Following the shutting down of REvil's networks and infrastructure last week by the law authorities, the Groove ransomware gang has called on certain other extortion organizations to strike US interests.
The REvil ransomware campaign was halted again during the weekend, according to Bleeping Computer, when an unidentified third party hacked its dark web domains. The Russian-led REvil ransomware syndicate was brought down by an extensive multi-country law enforcement investigation in the last week, which led to its network getting hacked and getting knocked offline again for the second time, in the latest effort taken by governments to destabilize the lucrative ecosystem.
Whilst this takedown, a recognized REvil operator alleged that the unknown party was "looking" for them by changing configuration settings to lure the threat actor into visiting a site maintained by the mysterious entity. According to Reuters, REvil's takedown was the culmination of a multinational law enforcement effort that included FBI assistance.
In a Russian blog post, the Groove ransomware group urged all the other ransomware organizations to target and attack US interests.
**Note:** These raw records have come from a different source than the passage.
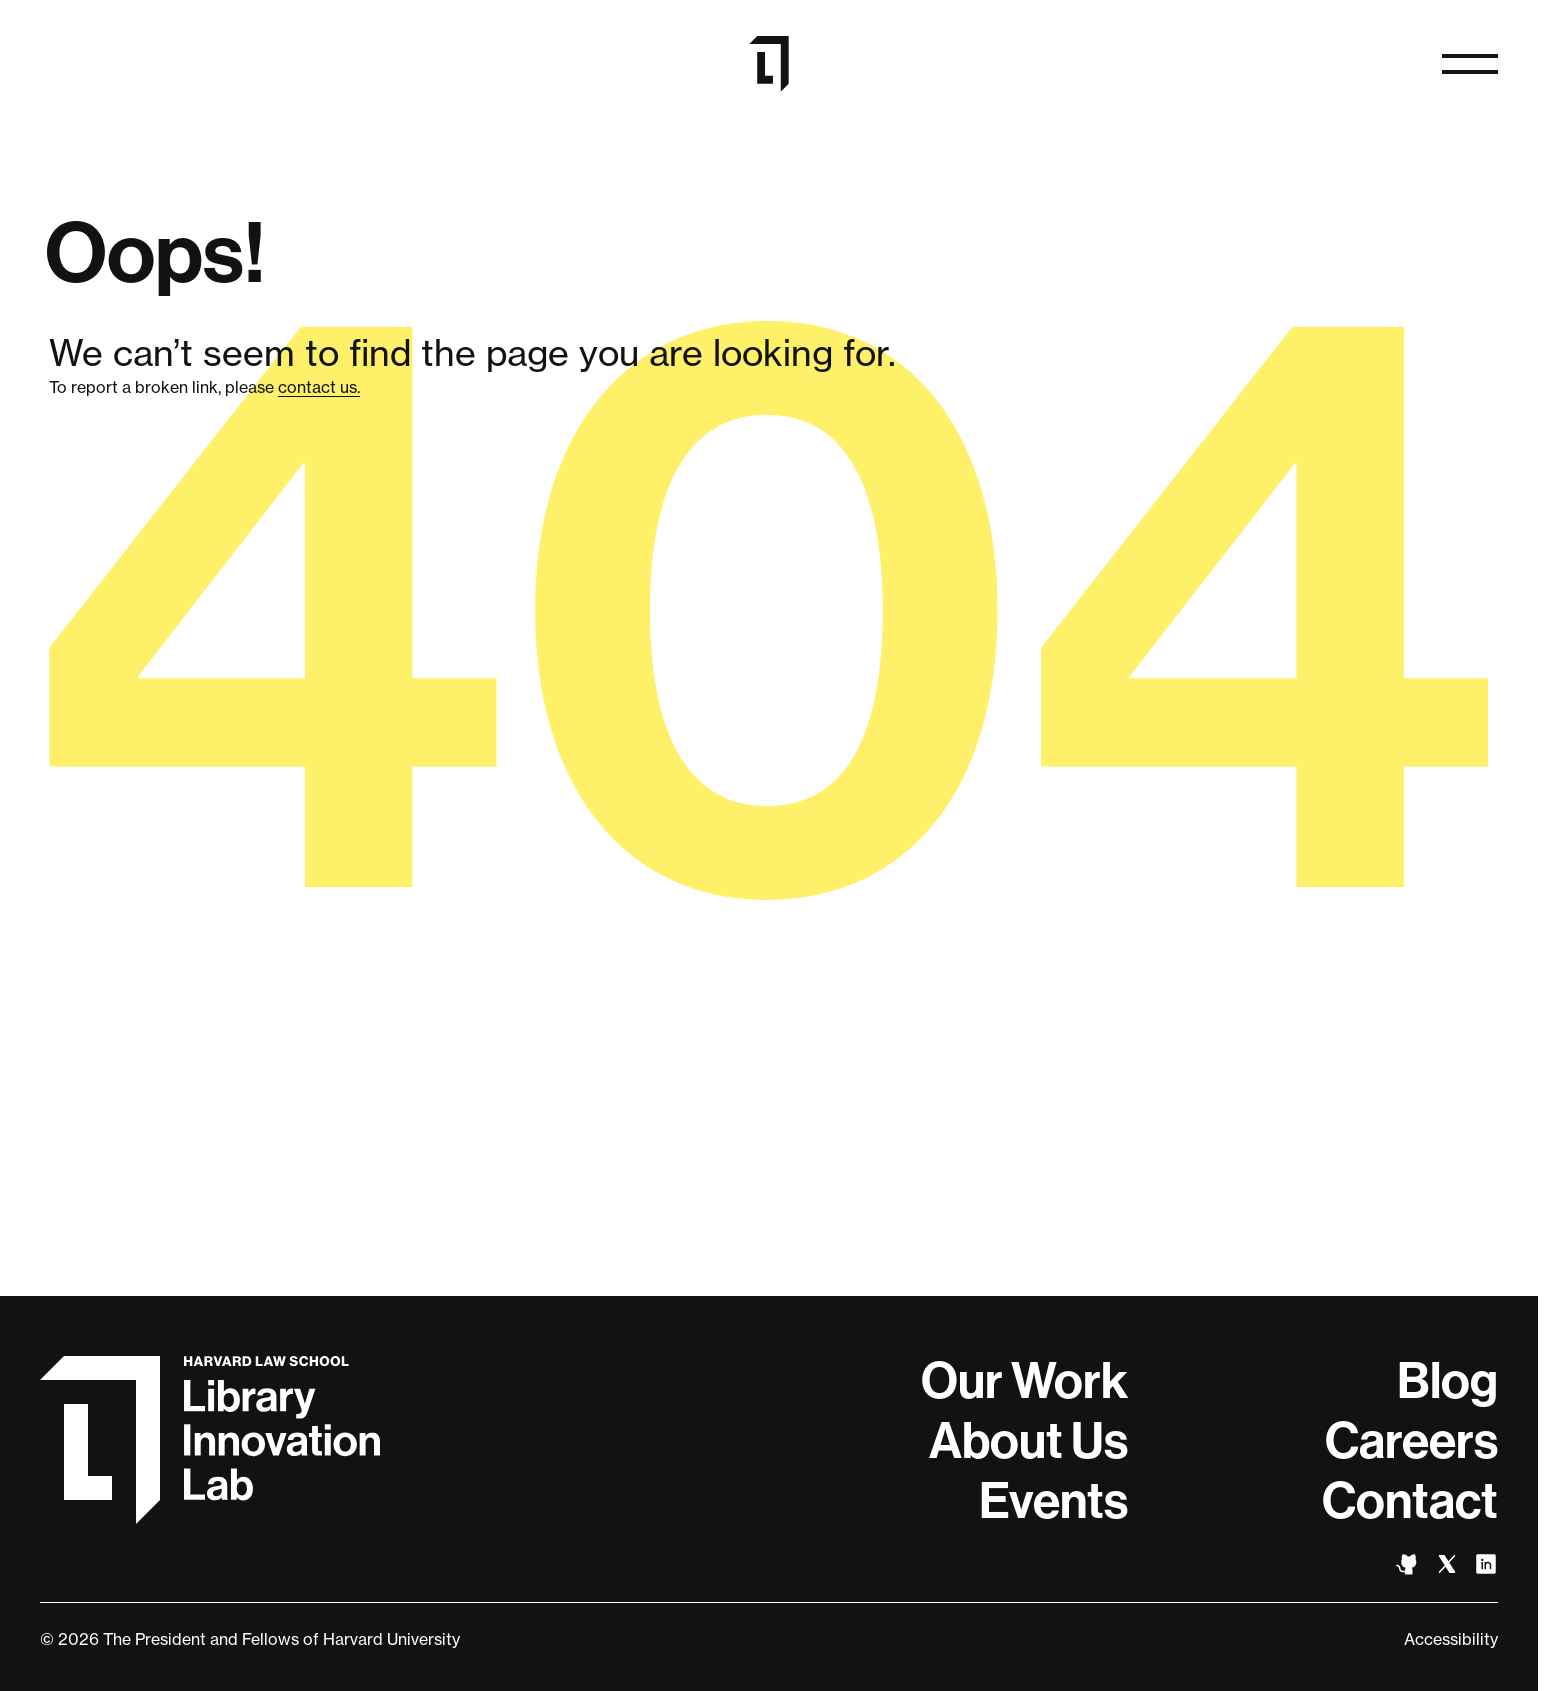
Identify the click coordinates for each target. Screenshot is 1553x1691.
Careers (1411, 1441)
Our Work (1024, 1381)
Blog (1447, 1381)
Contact (1410, 1501)
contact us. (319, 387)
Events (1053, 1501)
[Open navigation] (1470, 64)
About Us (1028, 1441)
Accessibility (1451, 1639)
The blog post also urges ransomware operators not to target Chinese enterprises, as organizations may need to utilize the nation as a haven if Russia takes a tougher stance against cybercriminals operating within its borders.
The entire translated message, with some unacceptable phrases censored, read:
"In our difficult and troubled time when the US government is trying to fight us, I call on all partner programs to stop competing,
unite and start xxcking up the US public sector, show this old man who is the boss here who is the boss and will be on the Internet while our boys were dying on honeypots, the nets from rude aibi squeezed their own... but he was rewarded with higher and now he will go to jail for treason, so let's help our state fight against such ghouls as cybersecurity firms that are sold to amers, like US government agencies, I urge not to attack Chinese companies, because where do we pinch if our homeland suddenly turns away from us, only to our good neighbors - the Chinese! I BELIEVE THAT ALL ZONES IN THE USA WILL BE OPENED, ALL xxOES WILL COME OUT AND xxCK THIS xxCKING BIDEN IN ALL THE CRACKS, I myself will personally make efforts to do this" - Groove ransomware.
The possibility of assaults on US interests is consistent with previous information supplied this week to BleepingComputer by a threat intelligence analyst for a Dutch bank.
After closing down and separating from the original Babuk Ransomware operation, a threat actor identified as 'Orange' created the RAMP hacker forum in July 2021. Because Orange still had control of Babuk's Tor site, he utilized it to build the hacker forum wherein he served as an administrator. Orange is also thought to be a symbol of the Groove ransomware attack.
Orange recently resigned as the forum's administrator to explore a new venture, but he provided no additional details.
In addition, a subsequent tweet implies that the malicious actor is likely launching a new ransomware campaign after actively seeking the purchase of network access to US hospitals and government entities.
It's indeed unknown if 'Orange' would carry out these assaults on US firms as part of the Groove operation or initiate a separate ransomware campaign.